Four multi-panel charts walk through each stage of the analysis — from raw data exploration to model comparison and financial impact. Each figure is built with plt.subplots() and tight_layout() to keep all panels cleanly separated.

Exploratory Data Analysis. Class imbalance (578:1), transaction amount on log scale revealing fraud outliers, temporal patterns showing fraud spikes at specific hours, and the top 12 PCA features most correlated with fraud.
Model Performance. Precision-Recall curves for all 4 models (XGBoost Weights leads at AUPRC 0.876), grouped bar chart comparing AUPRC / ROC AUC / F1, and confusion matrices for the best and runner-up models showing TP/FP/FN/TN counts.
Feature Importance.
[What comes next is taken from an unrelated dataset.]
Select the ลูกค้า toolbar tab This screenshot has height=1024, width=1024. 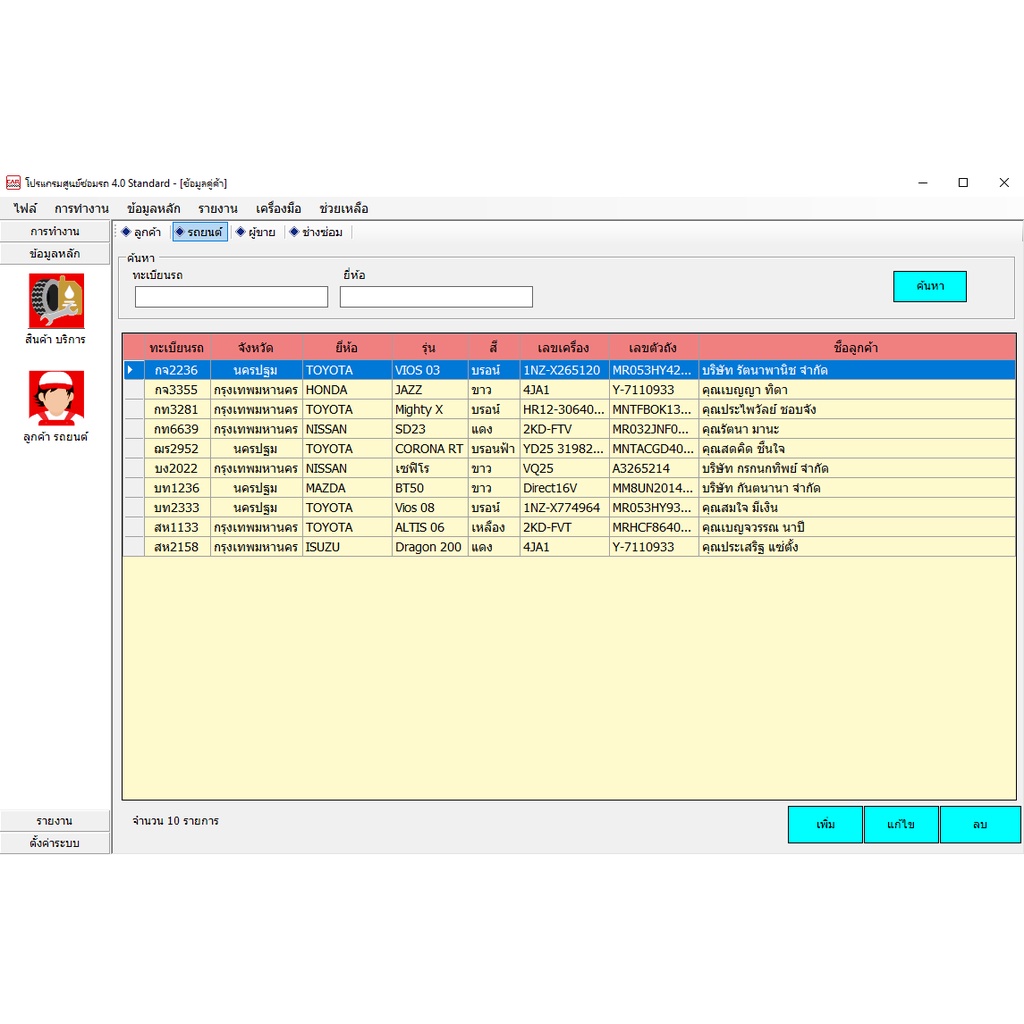(142, 232)
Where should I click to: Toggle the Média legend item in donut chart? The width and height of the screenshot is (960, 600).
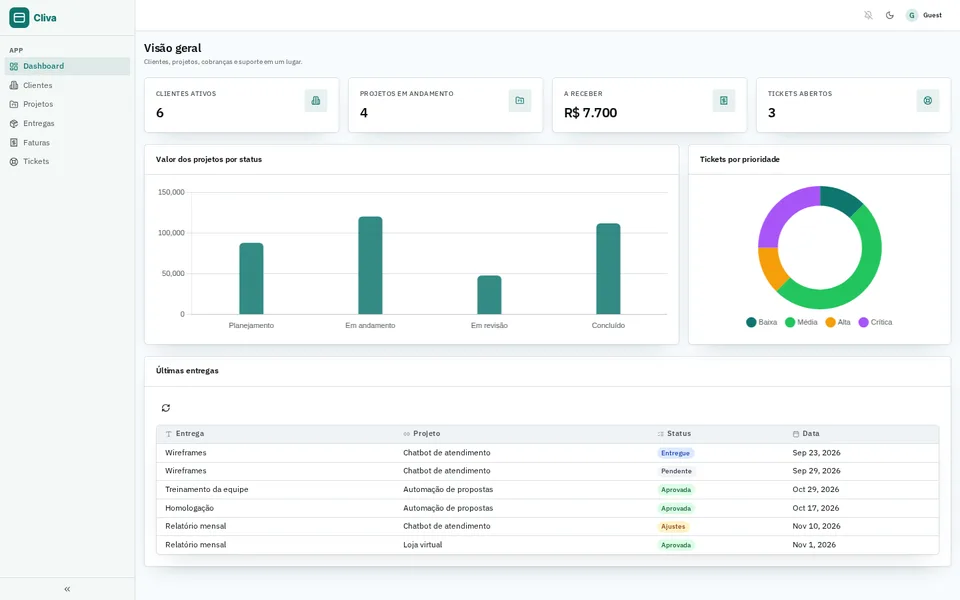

Both Random Forest and XGBoost rank V14 as the dominant fraud signal by a wide margin, followed by V4 and V10. Agreement between two different algorithms increases confidence that these PCA components capture genuine transaction anomalies.
Business Impact. XGBoost (Weights) blocks $8,523 in fraud on the test set while missing only $2,122. After subtracting a conservative $10-per-false-alarm cost (only 13 false alarms), the net benefit is $8,393 — a strong case for production deployment.

Conclusion

This project demonstrates that choosing the right evaluation metric is more important than choosing the right model. Using AUPRC instead of accuracy completely reframes what "good performance" means for imbalanced datasets — and leads to very different modeling decisions.

The business-impact analysis shows that the gap between a mediocre and a great model is not 0.5 AUPRC points on a leaderboard — it is thousands of dollars of unblocked fraud versus a handful of inconvenienced legitimate customers. That is the framing that gets data scientists a seat at the table.